Detrás del conflicto pedagógico español late una lucha mucho más profunda que un mero sarampión: el combate entre el funcionariado que cree que una democracia ha de fundarse en un cuerpo funcionarial eficaz y los partidarios de una Democracia carismática que buscan sustituir la meritocracia por los programas oligárquicos que acaban de triunfar definitivamente en Estados Unidos.
Podemos hacer como otros, y llamar fascista o voxista al adversario político que no comprendemos y al que ni siquiera hemos leído, o podemos tratar de entender qué está ocurriendo realmente en el sistema educativo español considerado como un laboratorio de disrupción radical de signo abiertamente desregulador y neoliberal. Podemos, por ejemplo, preguntarnos por la monomanía de la emprendeduría, o la del liderazgo educativo, claramente caudillista, o analizar por qué el pedagogismo se ha convertido en una especie de marketing espiritualista, es decir, una religión civil que no quiere saber nada de los datos objetivos ni de evaluar las consecuencias de la revolución competencial, notoriamente perjudicial para todos nuestros alumnados.

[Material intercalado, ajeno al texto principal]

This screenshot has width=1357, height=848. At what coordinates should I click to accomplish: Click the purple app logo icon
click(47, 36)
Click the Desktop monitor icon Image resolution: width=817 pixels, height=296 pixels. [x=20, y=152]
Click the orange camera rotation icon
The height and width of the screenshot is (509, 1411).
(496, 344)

Una religión fosilizada, que no sirve para liderar una escuela eficaz, imprescindible para mantener un orden jurídico democrático. El pedagogismo, por decirlo de otro modo, es una revolución permanente que adquiere tonos claramente oraculares, gnosticistas y proféticos. Encerrarse en un búnker de ideas desarrolladas entre 1970 y 1990 no me parece la manera más constructiva de afrontar problemas de hoy, problemas del 2025. Han cambiado nuestros mundos, ha cambiado la derecha, que ha tomado la iniciativa pública desvirtuando los mensajes del postestructuralismo y la filosofía debordiana para ponerlas al servicio de los nuevos teatros extremistas que trabajan para la exclusión del diferente y el disidente.

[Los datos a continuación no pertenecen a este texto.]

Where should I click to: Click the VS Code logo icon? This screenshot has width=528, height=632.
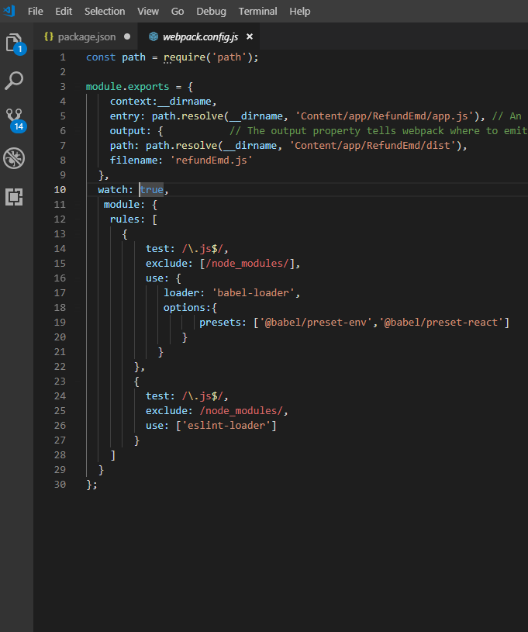coord(9,11)
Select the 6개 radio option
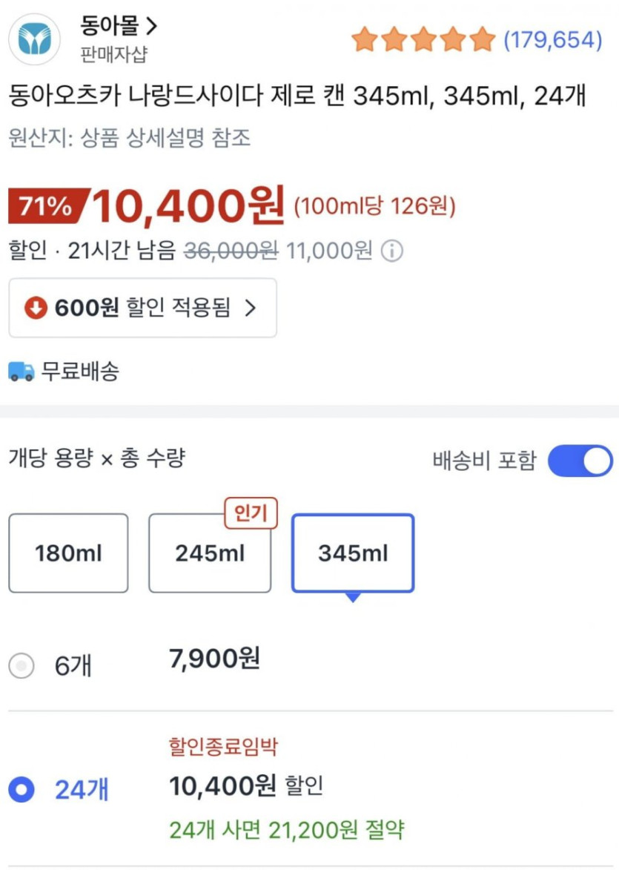Viewport: 619px width, 870px height. coord(21,666)
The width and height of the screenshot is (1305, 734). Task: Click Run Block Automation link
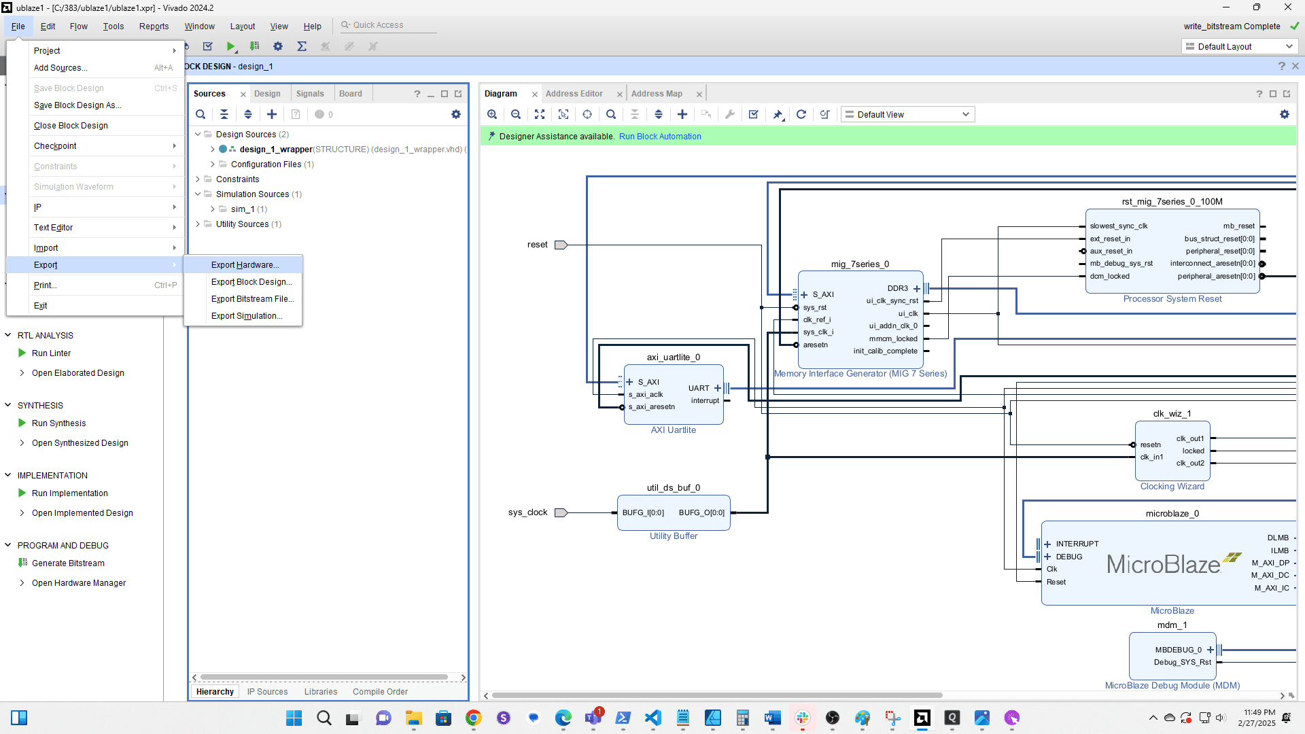tap(660, 136)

El antipedagogismo busca buenos gestores para los servicios públicos, no líderes mediáticos, ni carismas redentores. El antipedagogismo quiere rescatar el sentido de las didácticas específicas contra el empacho de teorías megalómanas que esconden muy mal una crisis de presupuestos. El antipedagogismo rechaza la política emocional y los caudillismos capitalistas, es una forma de republicanismo porque exige una administración saneada, discreta, eficaz, centrada en la formación de ciudadanos informados, libre de confusionismos, pelotazos, sectarismos y de redes clientelares. Allí donde el pedagogismo concibe una comunidad educativa como una “unidad de sentimiento”, el antipedagogismo concibe una comunidad educativa como un órgano de administración pública racionalizado y equitativo.
El antipedagogismo es el movimiento de los docentes que creen que una democracia se ha de basar en un Estado de Derecho y en una serie de derechos constitucionales que no tienen nada que ver con revoluciones místicas ni neolenguas aparentemente subversivas. Al fin y al cabo, su objetivo es preservar el sistema educativo público de su desmoche a manos de la razón economicista y privatizadora más cruel e hipócrita.

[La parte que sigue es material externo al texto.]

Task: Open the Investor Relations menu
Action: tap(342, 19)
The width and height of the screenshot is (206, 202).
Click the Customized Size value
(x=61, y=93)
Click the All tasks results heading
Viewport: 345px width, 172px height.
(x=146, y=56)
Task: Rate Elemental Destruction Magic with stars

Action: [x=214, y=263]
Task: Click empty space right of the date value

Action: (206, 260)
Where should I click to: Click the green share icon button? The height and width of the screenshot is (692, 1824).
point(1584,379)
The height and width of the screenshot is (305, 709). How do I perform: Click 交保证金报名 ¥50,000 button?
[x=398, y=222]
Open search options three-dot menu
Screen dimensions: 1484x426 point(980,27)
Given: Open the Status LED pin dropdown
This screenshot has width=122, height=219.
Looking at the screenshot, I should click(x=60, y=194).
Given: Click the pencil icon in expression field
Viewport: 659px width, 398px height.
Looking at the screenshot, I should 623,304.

La revolución actual en Occidente sí es de extrema derecha, porque lo son el caudillaje y el tribalismo. Por estas razones, el antipedagogismo combate el intrusismo y la desviación masiva de fondos públicos a corporaciones privadas situadas fuera de la esfera del control público. El antipedagogismo es un movimiento antirromántico y materialista, que reclama un entorno laboral libre de nieblas, chantajes emocionales, anarquismos capitalistas, individualismos, mandarinatos equívocos, pensamientos mágicos, dogmas, manipulaciones oficiosas y picarescas consolidadas. El antipedagogismo exige poder servir al alumnado como se merece, con dignidad civil, responsabilidad mental, claridad expositiva y criterios racionales.